Friday, June 4, 2010

Island of the Fishmen (1979): or, I'm a Sole Man


It seems that negative occurrences in our lives have the propensity to generate their own terrible momentum. You stub your toe on the way to the bathroom in the morning; a little later, you crack your head on an open cabinet door. Pulling into the parking lot at work, you scrape your paint on an unreasonably high curb. You go into find your computer has crashed, taking all your work on a mission-critical project with it, leading your boss to publicly humiliate you in front of the whole office before sending you packing to the unemployment line. Returning home in an emotionally vulnerable state, you find your Significant Other performing Crisco Acrobatics with the paperboy and three of his underage classmates, leading you to grab your rifle in preparation for a neighborhood-wide bloodbath/rampage. The first shell misfires, however, blinding you for life, the next 20 years of which you'll spend practicing echolocation in the Clink.

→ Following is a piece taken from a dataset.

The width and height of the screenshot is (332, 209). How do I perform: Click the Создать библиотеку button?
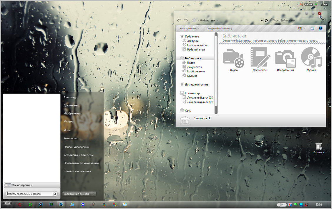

We've all been there, am I right?

In Sergio Martino's 1979 mad science horror flick Island of the Fishmen, naval lieutenant Claude de Ross is having one of those kinds of days. First, the prison ship on which he is the chief medical officer sinks, leaving him in a lifeboat with a group of convicts he freed as the ship was going down, and who are mostly unappreciative of his heroism. Next, the lifeboat is scuttled by some mysterious, barely-seen creatures below the waves, casting all the castaways onto the rocky shore of a godforsaken jungle island. One of the thirst-mad survivors perishes drinking toxic water from a volcanic pool, and another is gorily slain by yet another half-glimpsed monstrosity.

Then things get REALLY bad.

The Stinkeye Bass Does Not Approve

After saving fat convict Jose from drinking the poisonous water, Claude leads the remaining convicts further inland, looking for civilization. They don't find that exactly, but they do find a Burmese Tiger Trap, which kills another convict and leaves the lieutenant dangling from a vine for his life. Bad Con Peter wants to let the doc die, but grateful Jose overpowers him and rescues Claude from death by pointy sticks. They wander into an abandoned cemetery, where the graves are all ominously empty, and there encounterAmanda Marvin, an aristocratic Eurobabe with excellent horseback riding/snake shooting skills.

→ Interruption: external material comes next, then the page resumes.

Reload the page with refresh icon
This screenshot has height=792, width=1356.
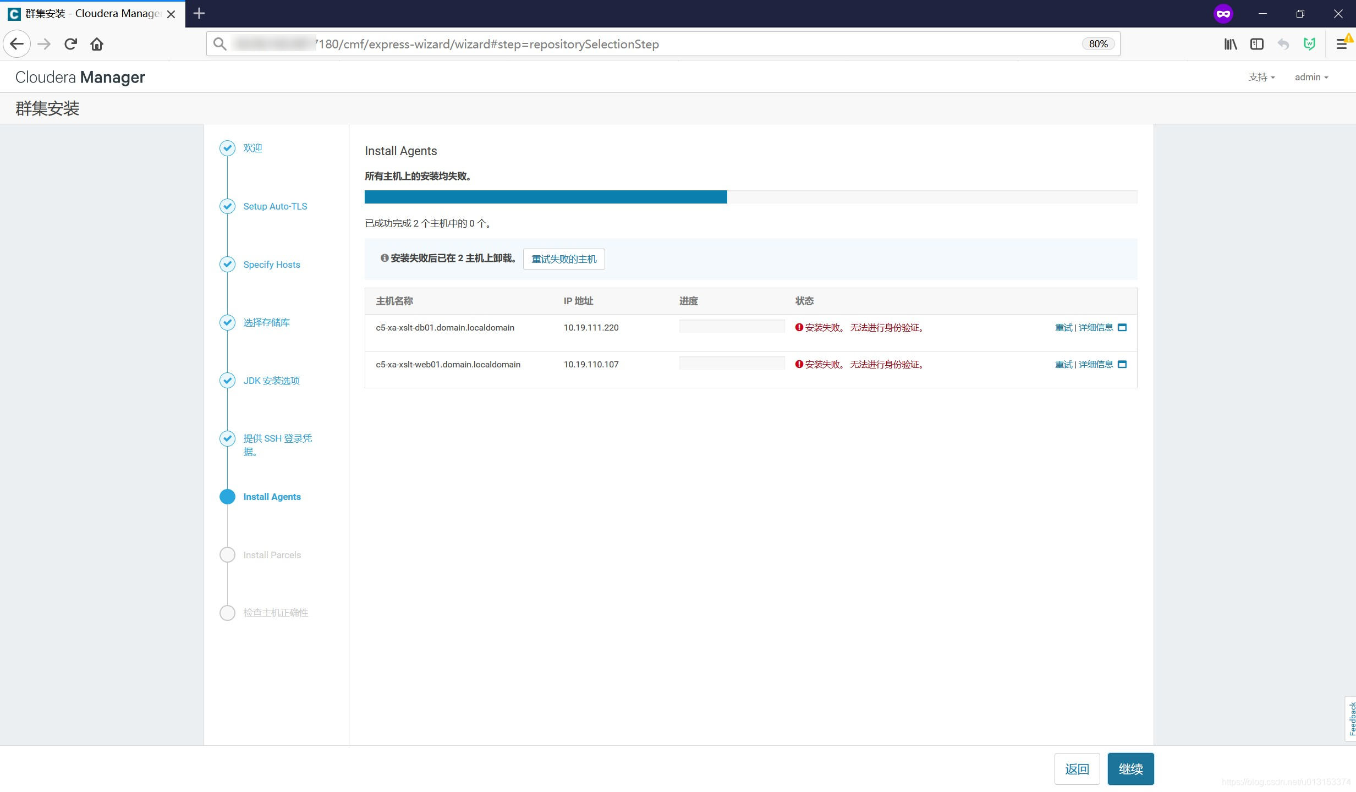(x=70, y=44)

Following Amanda back to her plantation home, they meet the Lord of the Island, Englishman Edmond Rackham, who keeps his Native Goon Squad in line with help from Voodoo Priestess Shakira. Peter angers the gods by desecrating a voodoo altar, and after an uncomfortable dinner in the Big House Claude starts to wonder exactly why there are so many deadly traps all over the island, and what his host is hiding in the locked room under the stairs...

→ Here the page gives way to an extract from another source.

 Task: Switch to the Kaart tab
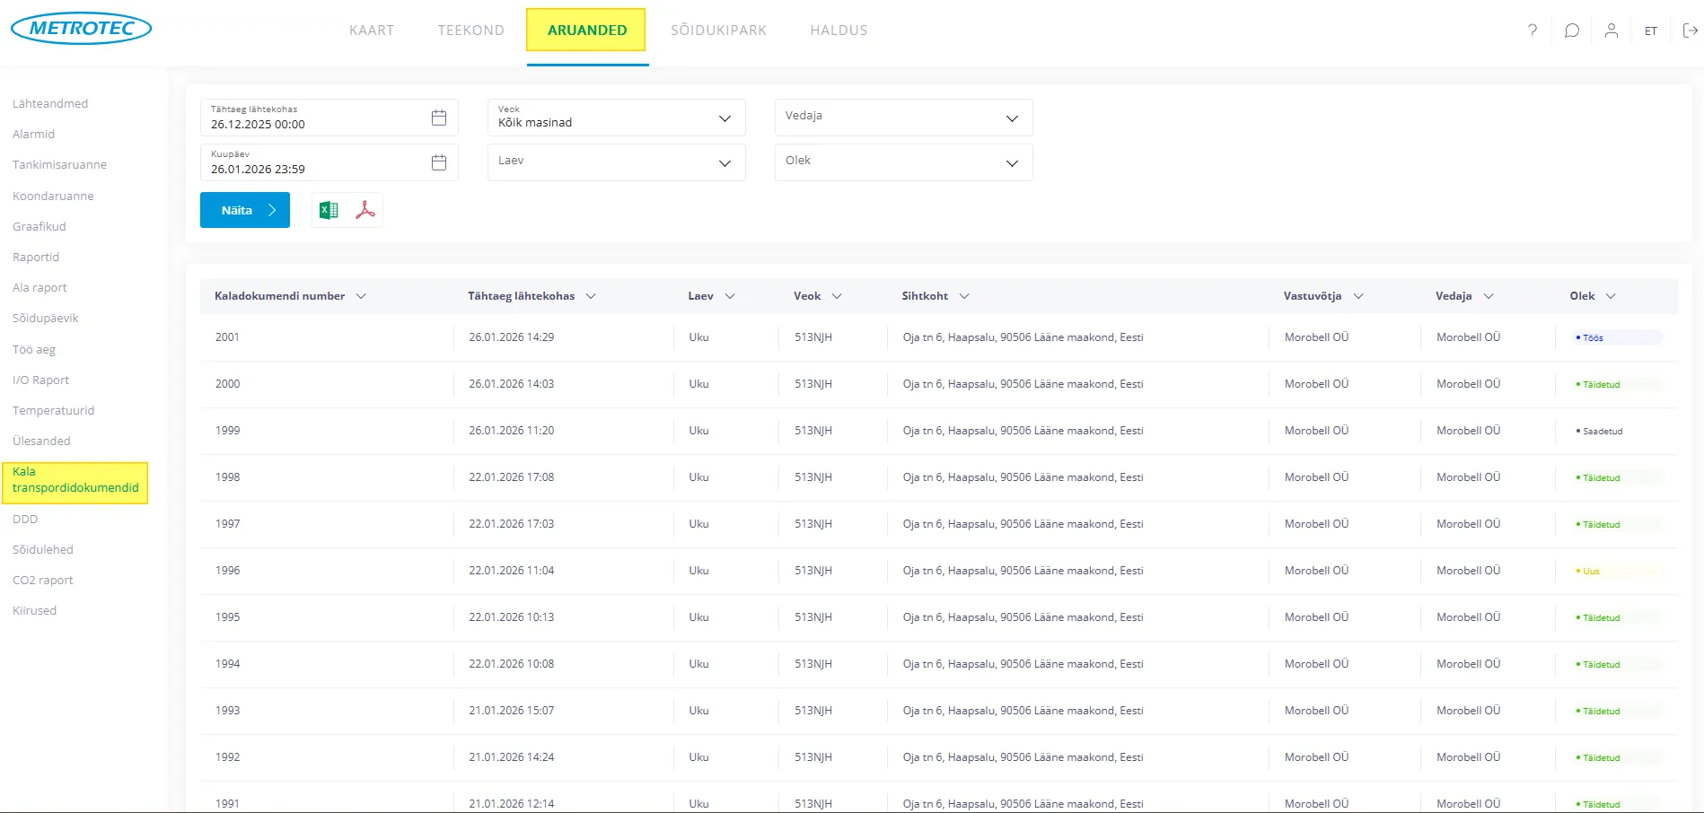click(x=372, y=31)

*We've secretly replaced Rackham's regular coffee with some swamp water the native dude behind him dunked his nuts in. Let's see if he notices...*

As expected from a Sergio Martino joint, the movie looks gorgeous. Martino and cinematographer Giancarlo Ferrando fill up the gloriously wide screen with strong compositions, bright colors, and interesting set designs. Martino also flexes his directorial muscles in early scenes where the island's mysterious denizens menace the castaways, generating a lot of tension and interest with quick cuts, half-glimspes of monstrous forms, and the occasional gout of understated gore. And the score by Luciano Michelini vacillates between orchestral "jungle adventure" swells and pleasingly Goblin-esque rock interludes that add almost as much interest as the visuals.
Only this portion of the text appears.